LA CONSIGNE
Prolongez l'entretien sur la liberté d'expression en reprenant juste après sa dernière phrase.

TEXTE

Monique Canto-Sperber :« Il ne peut y avoir de liberté d’expression quand il y a une parole dominante »

Pour la philosophe Monique Canto-Sperber, la liberté d’expression permet de tout dire sauf ce qui contraint l’autre au silence  propos recueillis  par Claire Legros et publiés sur le site lemonde.fr, le 06 05 2021

Entretien. Face à la violence des réseaux sociaux, faut-il repenser la liberté d’expression ? C’est ce que propose la philosophe Monique Canto-Sperber, autrice de Sauver la liberté d’expression (Albin Michel, 336 p., 21,90 euros) qui invite à en refonder les limites. La liberté d’expression ne signifie pas seulement le fait de pouvoir parler, affirme-t-elle, mais définit aussi la possibilité que l’autre puisse répliquer.

Comment analysez-vous les menaces qui pèsent aujourd’hui sur la liberté d’expression ?

La liberté d’expression était autrefois menacée par le pouvoir d’Etat et les autorités établies, en particulier religieuses. Aujourd’hui, elle est prise en otage par deux mouvements opposés. D’un côté on assiste, au nom de la liberté, à l’expression la plus extrême de la haine verbale, stimulée par l’extraordinaire diffusion des propos que permettent les outils numériques. De l’autre côté, on constate des phénomènes de censure inspirés par des courants sociaux extrêmement forts qui veulent imposer leur conception de ce qu’on peut dire et de ce qu’il faut taire.

Les pressions ne viennent plus tant d’autorités constituées identifiables que de groupes ou d’associations qui procèdent par intimidation, souvent de manière préventive, ce qui les rend difficiles à combattre.

N’est-ce pas le seul moyen pour cette contestation de se faire entendre alors que cette parole a été marginalisée dans le débat public jusqu’à présent ?

EXTRAIT DES DONNÉES

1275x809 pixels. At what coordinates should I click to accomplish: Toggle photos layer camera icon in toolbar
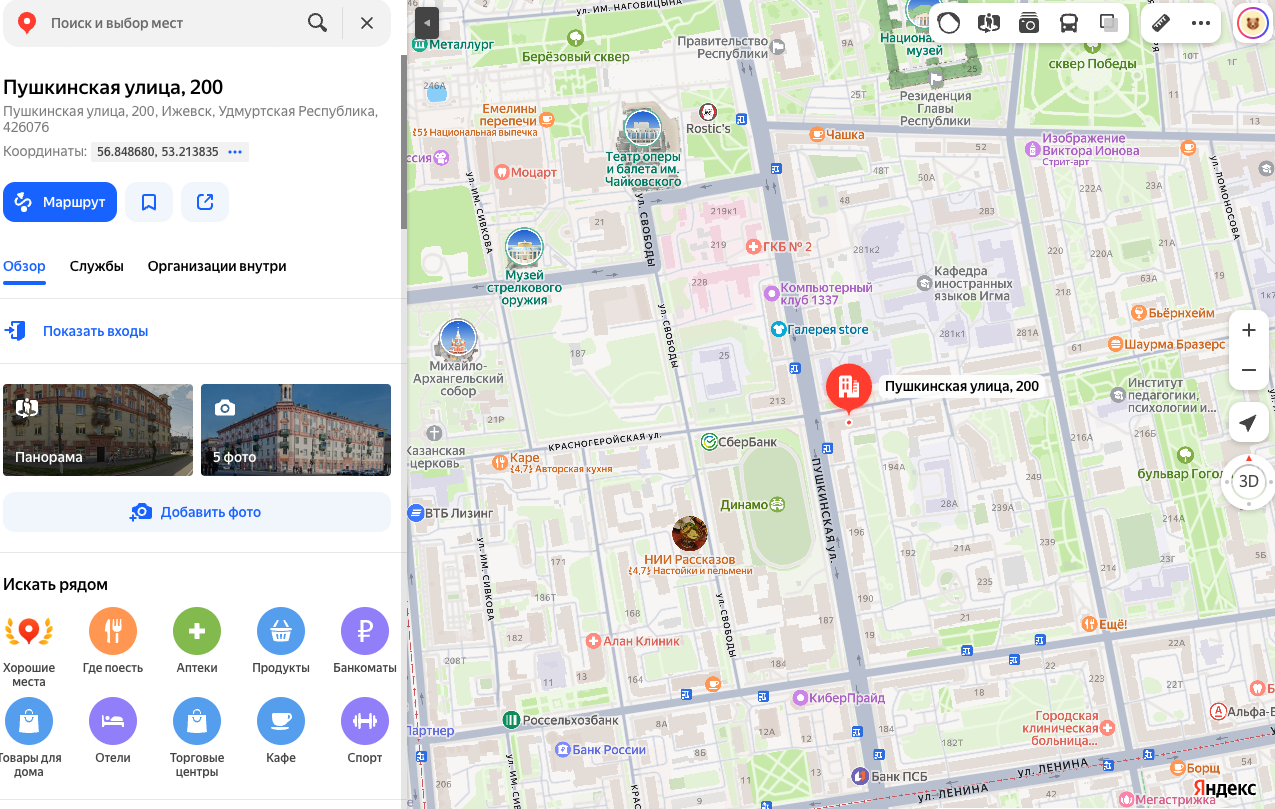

RÉPONSE ATTENDUE
Dans les universités et plus largement dans la société, émerge la revendication d’un langage qui traduirait les valeurs d’un groupe de pression ou d’une culture, au prix d’un contrôle sur l’usage de certains termes. Des manières de parler peuvent être soupçonnées d’être des marques de mépris ou de manque de considération à l’égard de minorités.

Face à cela, il est nécessaire de rappeler que la langue est un élément neutre, elle n’a pas à refléter les valeurs morales de telle ou telle association militante, sans quoi elle ne permet plus le débat, mais servirait à s’enfermer dans le cercle de ses certitudes.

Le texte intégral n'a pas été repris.